Dendreon Corporation (NASDAQOTH: DNDNQ ) shareholders have been on a rollercoaster over the past few years. Dendreon got their lead product Provenge approved for use in metastatic castration-resistant prostate cancer, but has been unable to profitably produce and market the drug, reporting net losses every year that Provenge was on the market. With this in mind, we need to ask ourselves whether this is the end of the line for Dendreon.
Dendreon's debt situation
The biggest indicator of success moving forward will be whether or not Dendreon will be able to meet its rather substantial debt obligations. Dendreon recently announced the payment of its 2014 notes, but these notes are just a tiny fraction of what they will have to pay in 2016.
The 2016 notes represent a large catalyst for shareholders, with $620 million due -- significantly more than the $155 million Dendreon has in cash. Dendreon’s cash position continues to worsen, as cash burn was around $30 million last quarter; management estimates a similar burn this coming quarter. And Provenge sales haven’t impressed – last quarter, company revenue was $68.8 million, roughly in line with revenue over the past five quarters.
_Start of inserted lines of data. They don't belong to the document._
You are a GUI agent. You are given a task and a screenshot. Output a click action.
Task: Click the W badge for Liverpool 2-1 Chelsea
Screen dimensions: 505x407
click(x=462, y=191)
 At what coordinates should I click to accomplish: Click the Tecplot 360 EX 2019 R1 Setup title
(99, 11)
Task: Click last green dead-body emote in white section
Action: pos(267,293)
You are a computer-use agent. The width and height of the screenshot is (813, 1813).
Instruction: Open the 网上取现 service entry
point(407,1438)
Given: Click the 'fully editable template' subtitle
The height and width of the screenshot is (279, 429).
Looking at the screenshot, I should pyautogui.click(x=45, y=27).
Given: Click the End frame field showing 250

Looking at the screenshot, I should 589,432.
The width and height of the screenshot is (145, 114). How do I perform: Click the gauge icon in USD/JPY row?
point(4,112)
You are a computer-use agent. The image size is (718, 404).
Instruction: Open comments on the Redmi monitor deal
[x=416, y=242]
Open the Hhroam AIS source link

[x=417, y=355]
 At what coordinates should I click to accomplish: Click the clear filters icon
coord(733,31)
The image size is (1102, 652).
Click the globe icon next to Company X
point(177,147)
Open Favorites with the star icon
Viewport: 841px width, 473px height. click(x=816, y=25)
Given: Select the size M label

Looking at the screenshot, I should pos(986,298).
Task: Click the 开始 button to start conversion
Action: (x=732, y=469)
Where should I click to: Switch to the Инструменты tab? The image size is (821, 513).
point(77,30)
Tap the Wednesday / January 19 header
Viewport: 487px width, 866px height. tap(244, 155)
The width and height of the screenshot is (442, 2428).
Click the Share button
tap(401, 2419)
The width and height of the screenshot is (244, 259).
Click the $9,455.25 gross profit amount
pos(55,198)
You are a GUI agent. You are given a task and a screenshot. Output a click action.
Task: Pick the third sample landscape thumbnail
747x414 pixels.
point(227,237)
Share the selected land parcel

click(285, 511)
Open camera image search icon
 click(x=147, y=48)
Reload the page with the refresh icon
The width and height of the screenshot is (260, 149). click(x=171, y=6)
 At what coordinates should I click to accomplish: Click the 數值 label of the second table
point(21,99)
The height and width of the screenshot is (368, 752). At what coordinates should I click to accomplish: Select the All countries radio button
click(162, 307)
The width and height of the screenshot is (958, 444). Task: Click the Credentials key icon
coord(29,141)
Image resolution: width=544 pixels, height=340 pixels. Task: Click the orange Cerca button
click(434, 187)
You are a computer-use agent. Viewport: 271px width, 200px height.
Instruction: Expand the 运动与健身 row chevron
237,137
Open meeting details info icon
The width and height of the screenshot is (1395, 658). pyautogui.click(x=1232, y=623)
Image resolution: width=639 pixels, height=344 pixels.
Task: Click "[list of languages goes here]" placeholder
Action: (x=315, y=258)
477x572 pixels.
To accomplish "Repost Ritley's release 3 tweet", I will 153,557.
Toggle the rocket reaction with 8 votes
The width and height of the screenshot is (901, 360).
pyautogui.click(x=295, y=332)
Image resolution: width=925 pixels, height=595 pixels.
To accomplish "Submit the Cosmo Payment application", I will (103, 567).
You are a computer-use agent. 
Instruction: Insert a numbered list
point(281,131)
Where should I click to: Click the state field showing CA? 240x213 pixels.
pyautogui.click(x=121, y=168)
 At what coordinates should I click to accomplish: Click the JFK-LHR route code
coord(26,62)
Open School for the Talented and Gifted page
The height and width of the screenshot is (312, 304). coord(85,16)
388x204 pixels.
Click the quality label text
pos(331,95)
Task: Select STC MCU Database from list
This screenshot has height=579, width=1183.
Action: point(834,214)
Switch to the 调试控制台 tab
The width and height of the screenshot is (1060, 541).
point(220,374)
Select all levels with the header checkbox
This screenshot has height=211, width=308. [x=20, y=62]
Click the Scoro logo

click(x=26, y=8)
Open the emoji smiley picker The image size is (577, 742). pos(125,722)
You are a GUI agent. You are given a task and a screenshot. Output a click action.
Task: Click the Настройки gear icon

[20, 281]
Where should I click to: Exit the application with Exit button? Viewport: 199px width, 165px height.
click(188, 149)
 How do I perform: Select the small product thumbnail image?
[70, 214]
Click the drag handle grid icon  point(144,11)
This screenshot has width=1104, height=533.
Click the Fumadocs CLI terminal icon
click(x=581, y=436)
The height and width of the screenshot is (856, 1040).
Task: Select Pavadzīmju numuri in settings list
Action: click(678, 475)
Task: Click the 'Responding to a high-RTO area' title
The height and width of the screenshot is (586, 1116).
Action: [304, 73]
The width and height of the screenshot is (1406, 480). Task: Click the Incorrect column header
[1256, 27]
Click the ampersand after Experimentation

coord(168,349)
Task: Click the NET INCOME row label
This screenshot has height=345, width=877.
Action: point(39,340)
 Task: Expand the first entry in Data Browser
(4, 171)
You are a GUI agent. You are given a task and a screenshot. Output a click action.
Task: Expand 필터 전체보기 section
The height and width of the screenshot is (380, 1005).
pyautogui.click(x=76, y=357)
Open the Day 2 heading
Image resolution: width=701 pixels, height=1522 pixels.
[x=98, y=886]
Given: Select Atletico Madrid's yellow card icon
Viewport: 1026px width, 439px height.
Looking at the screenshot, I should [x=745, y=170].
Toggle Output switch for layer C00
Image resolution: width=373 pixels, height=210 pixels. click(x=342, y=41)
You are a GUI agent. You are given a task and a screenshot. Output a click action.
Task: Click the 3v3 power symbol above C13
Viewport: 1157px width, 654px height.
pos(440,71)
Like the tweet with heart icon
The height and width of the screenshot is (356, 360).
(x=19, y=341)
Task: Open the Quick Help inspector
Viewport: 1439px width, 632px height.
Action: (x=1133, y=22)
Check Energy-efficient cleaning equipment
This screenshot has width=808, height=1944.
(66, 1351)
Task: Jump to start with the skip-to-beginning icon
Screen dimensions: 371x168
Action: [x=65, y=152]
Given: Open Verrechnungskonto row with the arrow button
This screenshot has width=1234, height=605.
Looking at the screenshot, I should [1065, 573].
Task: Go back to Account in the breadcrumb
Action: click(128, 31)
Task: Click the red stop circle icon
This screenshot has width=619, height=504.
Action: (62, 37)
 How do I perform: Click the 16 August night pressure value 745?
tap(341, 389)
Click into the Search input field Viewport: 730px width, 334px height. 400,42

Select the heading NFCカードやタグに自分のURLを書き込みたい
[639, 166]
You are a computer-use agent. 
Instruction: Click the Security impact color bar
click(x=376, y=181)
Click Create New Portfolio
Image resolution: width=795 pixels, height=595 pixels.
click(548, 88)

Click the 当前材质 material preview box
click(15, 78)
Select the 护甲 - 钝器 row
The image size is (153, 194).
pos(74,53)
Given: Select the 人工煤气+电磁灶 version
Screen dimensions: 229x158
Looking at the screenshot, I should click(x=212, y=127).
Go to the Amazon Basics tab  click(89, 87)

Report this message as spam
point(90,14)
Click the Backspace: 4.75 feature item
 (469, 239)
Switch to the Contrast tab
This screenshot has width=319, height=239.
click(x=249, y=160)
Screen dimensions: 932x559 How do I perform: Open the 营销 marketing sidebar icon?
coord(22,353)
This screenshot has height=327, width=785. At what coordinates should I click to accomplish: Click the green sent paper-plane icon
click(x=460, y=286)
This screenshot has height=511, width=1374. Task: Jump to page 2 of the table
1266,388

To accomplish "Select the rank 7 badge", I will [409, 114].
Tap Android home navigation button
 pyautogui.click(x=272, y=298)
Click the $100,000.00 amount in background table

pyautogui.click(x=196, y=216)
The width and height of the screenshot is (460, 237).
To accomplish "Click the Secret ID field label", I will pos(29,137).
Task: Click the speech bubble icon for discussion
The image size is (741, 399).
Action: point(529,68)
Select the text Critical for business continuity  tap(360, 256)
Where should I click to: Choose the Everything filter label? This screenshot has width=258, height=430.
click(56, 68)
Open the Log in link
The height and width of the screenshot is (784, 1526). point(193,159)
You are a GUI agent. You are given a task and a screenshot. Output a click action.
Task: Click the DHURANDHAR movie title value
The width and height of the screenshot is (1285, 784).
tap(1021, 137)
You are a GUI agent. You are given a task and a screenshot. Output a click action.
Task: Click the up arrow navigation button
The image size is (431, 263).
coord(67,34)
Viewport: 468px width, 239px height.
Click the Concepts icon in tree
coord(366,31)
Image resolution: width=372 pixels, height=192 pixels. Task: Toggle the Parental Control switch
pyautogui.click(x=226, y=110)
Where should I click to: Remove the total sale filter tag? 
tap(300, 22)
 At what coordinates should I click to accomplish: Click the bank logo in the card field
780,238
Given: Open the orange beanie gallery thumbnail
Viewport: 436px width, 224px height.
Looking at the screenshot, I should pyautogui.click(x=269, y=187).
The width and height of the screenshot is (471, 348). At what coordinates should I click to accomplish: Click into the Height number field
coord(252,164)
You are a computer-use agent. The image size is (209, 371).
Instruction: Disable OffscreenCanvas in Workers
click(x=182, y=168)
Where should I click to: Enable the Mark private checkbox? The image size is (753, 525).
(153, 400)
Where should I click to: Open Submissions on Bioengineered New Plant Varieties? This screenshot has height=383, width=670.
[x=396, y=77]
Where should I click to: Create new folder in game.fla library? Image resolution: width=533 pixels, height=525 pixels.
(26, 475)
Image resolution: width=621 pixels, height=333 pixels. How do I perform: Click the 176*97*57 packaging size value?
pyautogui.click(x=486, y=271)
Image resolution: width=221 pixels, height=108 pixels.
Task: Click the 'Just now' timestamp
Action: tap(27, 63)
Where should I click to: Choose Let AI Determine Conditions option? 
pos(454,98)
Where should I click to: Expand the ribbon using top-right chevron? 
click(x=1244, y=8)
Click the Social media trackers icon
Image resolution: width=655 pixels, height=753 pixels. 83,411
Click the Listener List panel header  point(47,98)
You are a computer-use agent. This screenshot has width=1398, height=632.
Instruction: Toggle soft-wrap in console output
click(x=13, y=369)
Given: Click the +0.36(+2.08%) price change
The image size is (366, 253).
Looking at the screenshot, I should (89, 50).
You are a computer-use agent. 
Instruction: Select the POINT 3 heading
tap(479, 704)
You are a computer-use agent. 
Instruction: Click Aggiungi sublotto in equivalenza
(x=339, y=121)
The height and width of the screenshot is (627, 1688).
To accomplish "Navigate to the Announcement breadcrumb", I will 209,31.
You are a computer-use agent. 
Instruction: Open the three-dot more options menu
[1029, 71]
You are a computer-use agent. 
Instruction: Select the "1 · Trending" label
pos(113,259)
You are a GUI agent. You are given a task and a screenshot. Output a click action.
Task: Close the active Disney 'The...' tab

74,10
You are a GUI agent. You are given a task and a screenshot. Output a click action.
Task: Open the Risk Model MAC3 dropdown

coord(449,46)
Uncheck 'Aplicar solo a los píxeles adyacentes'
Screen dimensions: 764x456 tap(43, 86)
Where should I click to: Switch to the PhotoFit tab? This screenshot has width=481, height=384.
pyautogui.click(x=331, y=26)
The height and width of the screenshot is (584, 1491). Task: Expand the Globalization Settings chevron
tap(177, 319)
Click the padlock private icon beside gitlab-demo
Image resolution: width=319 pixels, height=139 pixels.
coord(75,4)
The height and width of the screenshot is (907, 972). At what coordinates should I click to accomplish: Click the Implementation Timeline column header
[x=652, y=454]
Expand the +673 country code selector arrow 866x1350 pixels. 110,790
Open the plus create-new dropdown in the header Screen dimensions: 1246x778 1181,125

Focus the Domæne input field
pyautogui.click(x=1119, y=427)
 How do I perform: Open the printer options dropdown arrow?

Investors who still hang onto hope regarding Dendreon will point to the opening of the European market. They hope to see significant new sales in Europe, which will begin to ramp up in the fourth quarter of this year. But those sales will require infrastructure, production, and sales force investments that may further strain Dendreon’s resources.
What about other options?
The recent departure of Dendreon’s CEO John Johnson has left investors hoping for a buyout. But I don’t see an unprofitable drug and a large debt pile as attractive to a potential acquirer. Even if another company stepped in to buy Dendreon, I don’t think it would necessarily be for any sort of premium -- after all, the company doesn’t appear to have many options given its financial straits. And given Dendreon’s current market cap of under $400 million, share dilution sufficient to pay off the debt seems like an unattractive alternative for shareholders.
Dendreon will have a hard time meeting its 2016 debt obligations. With continuing losses and no immediate hope to turn them around, I’m not sure that Dendreon will have the cash needed to keep operating. While some investors might see this as a turnaround opportunity, I don’t see the oncoming barriers as surmountable, and I think that biotech investors have better places to park their money.